++++ ИСХОДНЫЙ ОТРЫВОК ++++

Первая зима в Тифлисе Лёле особенно запомнилась. Не мягким, щадящим климатом, а пьянящей атмосферой общения, театрализованными застольями, восхитительными загородными прогулками. Тифлис был игрушечным уютным городом. Его жители, бодрые и неунывающие, всякий раз к вечеру валились с ног от переизбытка дневных впечатлений. Застроенный преимущественно двух- и трехэтажными зданиями по берегам реки Куры, Тифлис постоянно расширялся, соединял воедино старые, свободно петляющие улицы и переулки и новые, вытянутые словно по линейке. Он забирался в овраги, вползал на отвесные скалы и с этих круч, еще вчера казавшихся неприступными, исходил человеческими криками, гомоном базаров, нависал над рекой пестрыми балконами. Как манящ и соблазнителен был этот город неиссякающих ликующих ритмов и зажигательных вибраций, могущих даже мертвых поднять из могил!

Сколько горя претерпела эта маленькая христианская страна! Особенно досталось ей от соседей-мусульман, персов, турок и татар, упорно стремившихся в течение целого тысячелетия обратить грузин в свою веру – ислам. Разорялись города, разрушались и осквернялись храмы, истреблялся грузинский народ. Но никакое насилие не смогло заставить грузин отречься от Христа и забыть свои обычаи. Самым удивительным из основ грузинского жизнеустройства был закон гостеприимства. Он существовал у них, казалось, с незапамятных времен, как особенность их психики, как их родной язык. Гость дороже друга – вот его великий смысл. Как еще говорили в Тифлисе: «Для гостей последняя копейка ребром».

Тифлис по-настоящему преобразился, изменил свой внешний и внуренний облик с появлением в нем князя Михаила Семеновича Воронцова, генерал-адъютанта, наместника Кавказа. Перемены в городе произошли в самом деле разительные. Были разбиты новые парки, засыпаны овраги и проложены широкие улицы, выстроены двух- и трехэтажные дома. Стала в Тифлисе выходить политическо-литературная газета «Кавказ». Силами русской администрации учредили Публичную библиотеку, отдел Русского географического общества, пансион для благородных девиц. Вскоре появились русский театр и итальянская опера, в которых с огромным успехом прошли спектакли на грузинском и армянском языках. В феврале 1850 года открыли первую в Тифлисе выставку естественных произведений, образцов ремесленной и фабричной промышленности. С появлением князя Воронцова «жизнь потекла на европейский лад, изменились обычаи, вкусы, костюмы, особенно костюмы женщин, которые все реже и реже стали появляться закутанными в белые покрывала (чадры), смягчились нравы, явилась новая обстановка».

Тифлис жил как большая дружная и гостеприимная семья. На его улицах и площадях царило оживление. В лунные вечера под звуки мелодичного тари звучали народные песни. Грузины любили хоровое многоголосое пение. Оно сопровождалось игрою и на других инструментах, не уступающих тари в мелодичности. Это были саламури (что-то вроде кларнета), чиапури (грузинская скрипка), чонгури (балалайка) и думба (литавры). Как только певцы появлялись на улицах, все население соседних домов высыпало на крыши, балконы, выбегало к воротам наслаждаться пением, затягивавшимся иногда до поздней ночи.

++++

СПИСОК ЗАДАНИЙ =>
A – Определите, соответствуют ли отрывку о Тифлисе следующие утверждения: (i) Тифлис был застроен преимущественно двух- и трехэтажными зданиями по берегам Куры; (ii) первая в Тифлисе выставка открылась в феврале 1850 года; (iii) чиапури — это инструмент наподобие кларнета. Для каждого утверждения ответьте «да» или «нет» и приведите точную цитату из отрывка, которая это доказывает.
B – Перечислите все музыкальные инструменты, упомянутые в отрывке о Тифлисе.
C – Продолжите отрывок о Тифлисе, начав сразу после его последнего предложения.

++++ СОБРАННЫЕ ДАННЫЕ ++++

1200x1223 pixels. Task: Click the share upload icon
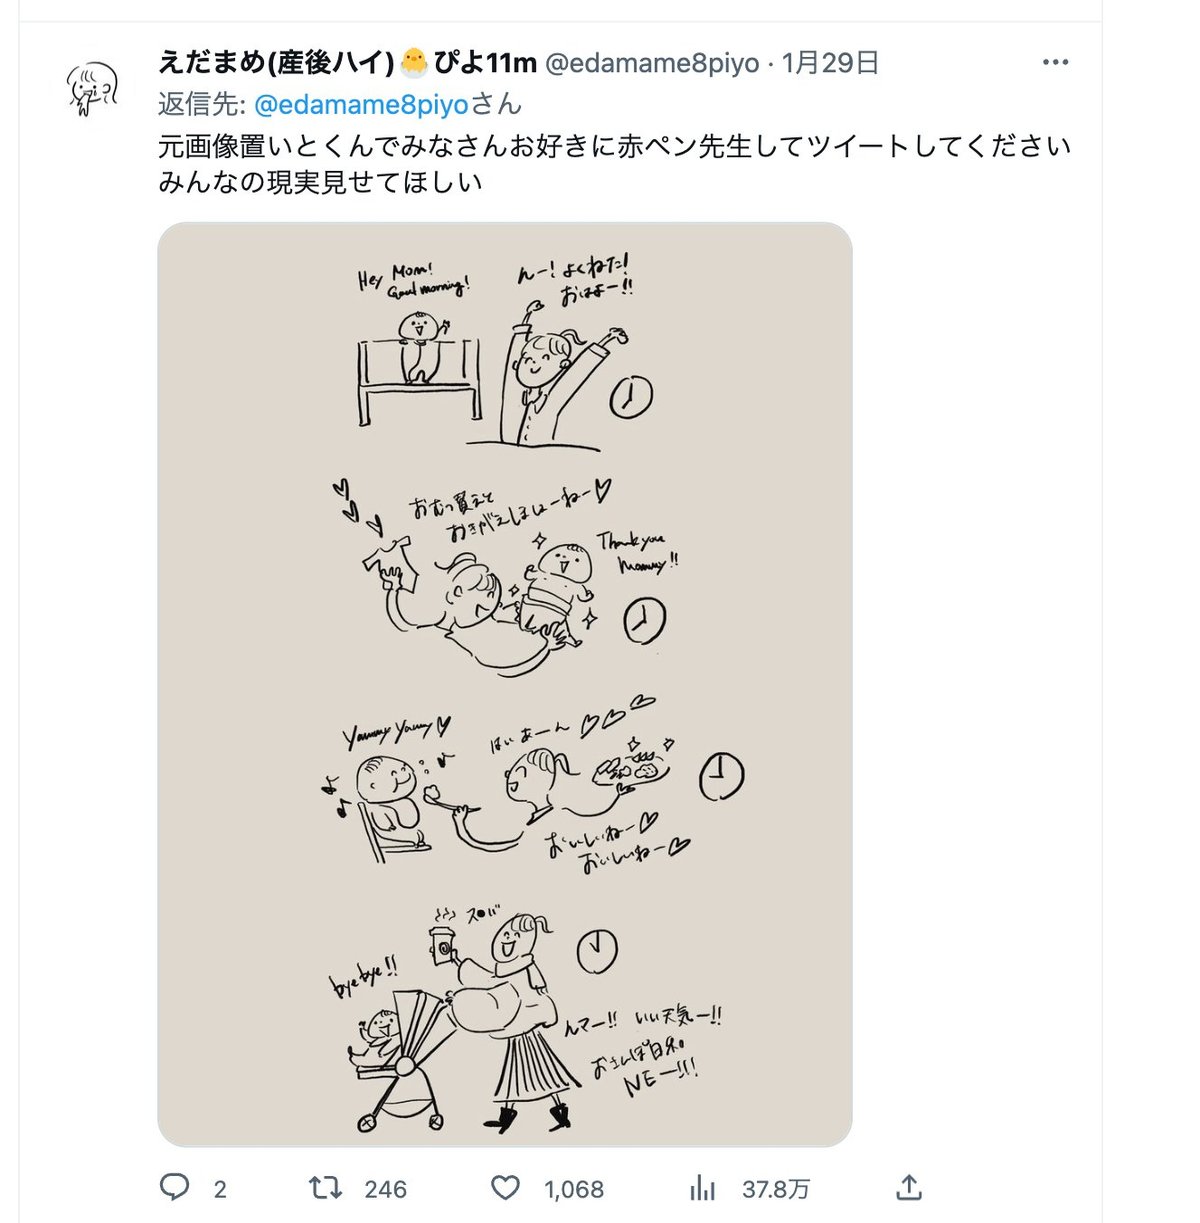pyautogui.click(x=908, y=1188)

++++

РЕЗУЛЬТАТЫ УПРАЖНЕНИЯ =>
A –
(i) Да: «Застроенный преимущественно двух- и трехэтажными зданиями по берегам реки Куры».
(ii) Да: «В феврале 1850 года открыли первую в Тифлисе выставку естественных произведений».
(iii) Нет: «чиапури (грузинская скрипка)».

B – тари, саламури, чиапури, чонгури, думба

C –
В первые дни пребывания в Тифлисе Лёля от ярких впечатлений совсем потеряла голову. Она едва не сошла с ума от пряных тифлисских базаров, от азартных скачек, от храмовых праздников, отмечаемых с религиозным рвением. Наиболее значительные церковные шествия сопровождались громом пушек из Метехского замка. Она любила смотреть, как охваченные религиозным порывом люди бросались с крутых берегов в бурлящую Куру.

Сестра Блаватской Вера вспоминала: «В то время не только в старом городе, но и в европейских кварталах большинство крыш были плоские, с земляными террасами, по которым можно было гулять и смотреть в чужие дворы и на улицы. С крыши и галерей нашей первой квартиры были видны все окрестные сады и здания, тонувшие тогда в виноградниках. <…> Несмотря на палящий июньский жар, до отъезда из города надо было приискать другую квартиру. <…> Это был только что оконченный великолепный и громадный дом, построенный словно крепость за высокими стенами двора, со всевозможными службами, в середине которого был распланирован садик, еще не дававший тени, но полный цветов. Богатый купец-армянин Сумбатов, его хозяин, отстроил его, ничего не жалея, во вкусе полуазиатском, с лепными украшениями, цветными стеклами, с круглым балконом и хорами в огромной овальной зале».

Они почти полностью заняли этот дом-дворец. К сожалению, жить в нем долго не пришлось: князь Воронцов попросил уступить дом Сумбатова бежавшему в Тифлис из Персии дяде тогдашнего персидского шаха. Дедушка снял другой дворец, бывший дом князя Чавчавадзе – великолепное сооружение в самом центре нового города, занимающее с флигелями чуть ли не целый квартал. Различные части этого дворца соединялись между собой галереей, мостиками и лестницами. Посреди обширного двора находились бассейн и розарий. Особой гордостью была зала с зеркальными окнами в два просвета – по тем временам великая редкость. Расписной потолок, позолоченные перила лестниц, великолепные вазы и статуи в просторной прихожей, на лестничных площадках и в больших комнатах украшали этот дом.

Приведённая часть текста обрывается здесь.